--- Supplied data Enclosed Below ---

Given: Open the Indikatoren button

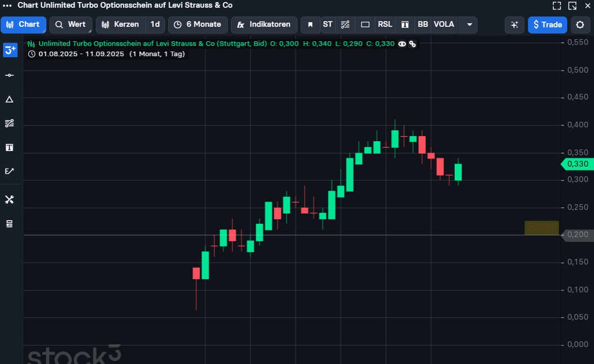Looking at the screenshot, I should click(264, 25).
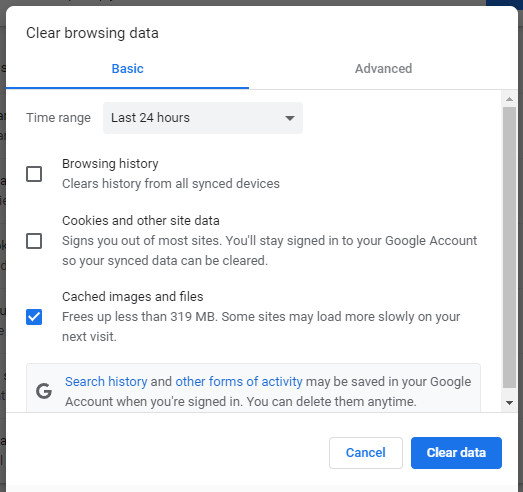Click the Cookies and other site data heading
The width and height of the screenshot is (523, 492).
pos(141,221)
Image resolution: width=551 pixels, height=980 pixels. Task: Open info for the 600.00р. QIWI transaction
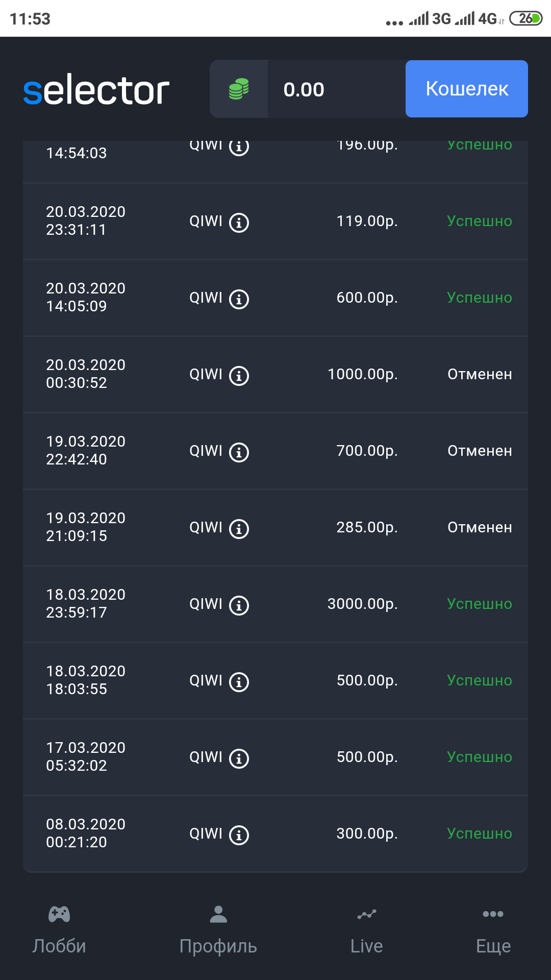tap(239, 299)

--- End of Enclosed Supplied data ---

> **Work to be completed**: Each entry above should be printed exactly, and any picture in it left out.

> **Problem solution**:
Given: Open the Indikatoren button

Looking at the screenshot, I should click(264, 25).
Click the Cookies and other site data heading
The width and height of the screenshot is (523, 492).
pos(141,221)
Image resolution: width=551 pixels, height=980 pixels. Task: Open info for the 600.00р. QIWI transaction
tap(239, 299)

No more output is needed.